Among the 492 patients with ER-positive tumours, the IL6 diplotype was not associated with the risk of early events in a univariable model (Log Rank 3 df; P = 0.50) or in a multivariable model (adjusted HR = 0.73; 95% CI 0.37–1.45; P = 0.36). The addition of body constitution to the model did not essentially change the results.

Early events in relation to IL6 diplotype, ER-status, and breast cancer treatment

Chemotherapy-treated patients with ER-negative tumours who had either an AGCC/GGGC or an AGCC/AGCC diplotype had an increased risk of early events (Log Rank 3 df; P = 0.031). This association was not observed among chemotherapy-treated patients with ER-positive tumours (Log Rank 3 df; P = 0.95). In a multivariable model of patients with ER-negative tumours who had received chemotherapy, patients with the AGCC/AGCC diplotype had an increased risk of early events compared to patients with the GGGC/GGGC diplotype (adjusted HR = 17.28; 95% CI 1.51–198.51; P = 0.022). The addition of body constitution to the model did not essentially change the results, except for the case of the dichotomous variable WHR > 85, which weakened the association (adjusted HR = 9.00; 95% CI 0.71–114.02; P = 0.090).

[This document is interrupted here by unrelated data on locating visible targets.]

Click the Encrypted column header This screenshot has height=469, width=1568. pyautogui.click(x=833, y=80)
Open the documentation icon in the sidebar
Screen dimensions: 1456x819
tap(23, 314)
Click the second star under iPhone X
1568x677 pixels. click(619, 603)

Radiotherapy-treated patients with ER-negative tumours who had either an AGCC/GGGC or an AGCC/AGCC diplotype had an increased risk of early events (Log Rank 3 df; P = 0.041). No such association was observed for radiotherapy-treated patients with ER-positive tumours (Log Rank 3 df; P = 0.58). In a multivariable model of patients with ER-negative tumours who had received radiotherapy, the association between the AGCC/AGCC diplotype and the risk of early events was borderline significant (adjusted HR = 5.71; 95% CI 0.98–33.33; P = 0.053). Similar results were obtained when body constitution was added to the model.

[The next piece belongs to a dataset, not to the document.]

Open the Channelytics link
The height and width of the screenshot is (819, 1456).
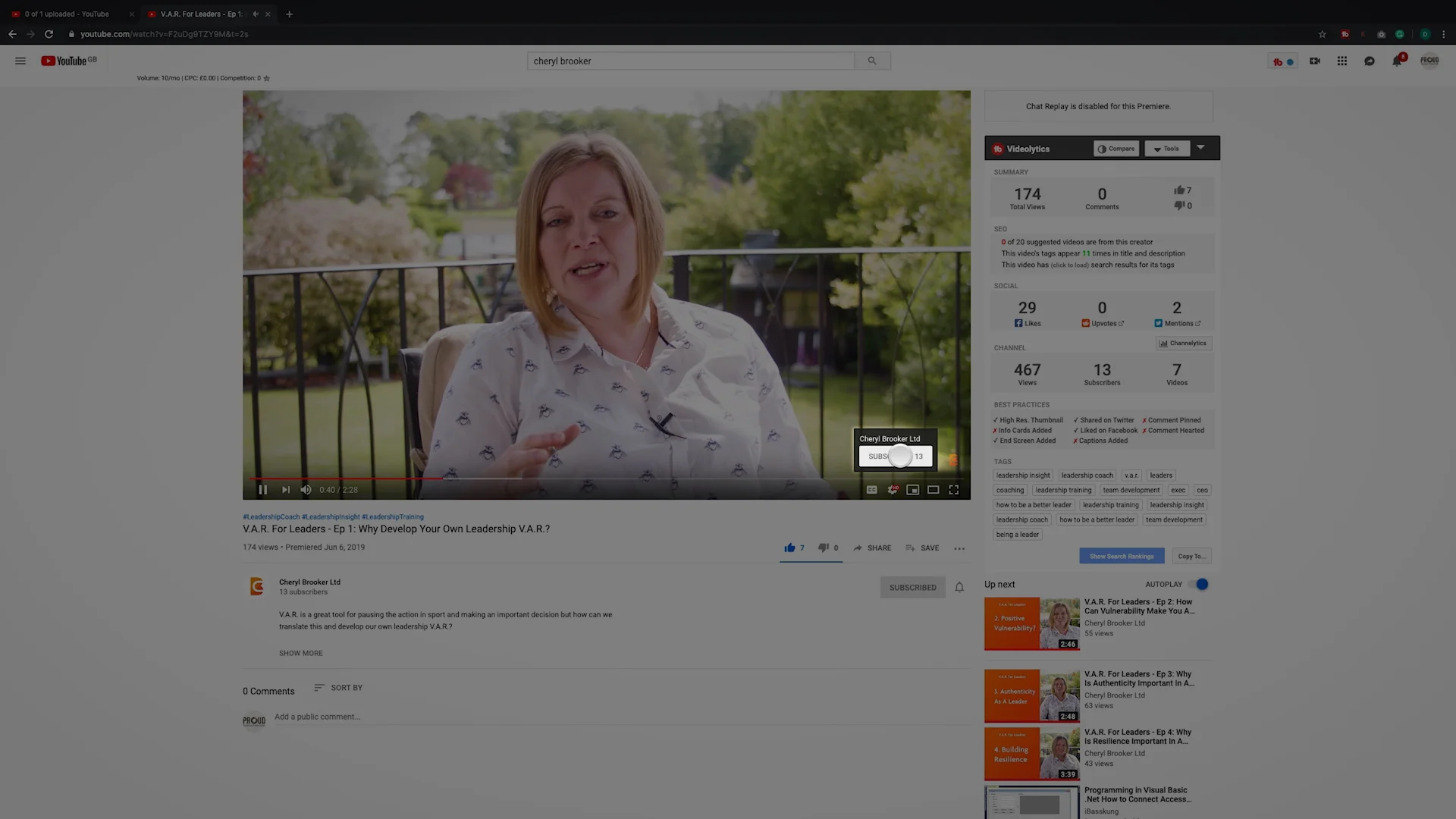point(1183,343)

Among patients who had not received chemotherapy and patients who had not received radiotherapy, IL6 diplotype was not associated with early events in any univariable or multivariable models.

Early events in relation to the four individual IL6 SNPs

To investigate whether any of the SNPs were driving the results, each SNP was examined. No association was observed between rs1800796 and rs2069849 and risk of early events when stratifying according to ER-status or breast cancer treatment (data not shown). However, both rs1800795 Any C-carriers and rs1800797 Any A-carriers had an increased risk of early events among various subgroups of patients. Since rs1800795 and rs1800797 had an r2 = 0.966, we chose to continue our analyses with the most studied SNP: rs1800795. The following survival analyses were based on 574 patients as information on rs1800795 genotype was available for an additional seven patients with ER-positive tumours.

Early events in relation to rs1800795

Among all patients, rs1800795 was not associated with early events in a univariable (Figure 3a; Log Rank 1 df; P = 0.69) or multivariable model (adjusted HR = 1.11; 95% CI 0.69–1.77; P = 0.67). Adjusting for ER-status or body constitution generated similar results.
Figure 3

Breast cancer-free survival in relation to rs1800795 genotype. Kaplan-Meier estimates of breast cancer-free survival in relation to rs1800795 genotype. Since this is an ongoing cohort, there are fewer patients with longer follow-up times. a) Breast cancer-free survival among all patients with invasive tumours (Log Rank 1 df; P = 0.69). The adjusted HR was 1.11 (95% CI 0.69–1.77; P = 0.67). b) Breast cancer-free survival among patients with invasive ER-negative tumours (Log Rank 1 df; P = 0.014). The adjusted HR was 3.76 (95% CI 1.05–13.43; P = 0.041).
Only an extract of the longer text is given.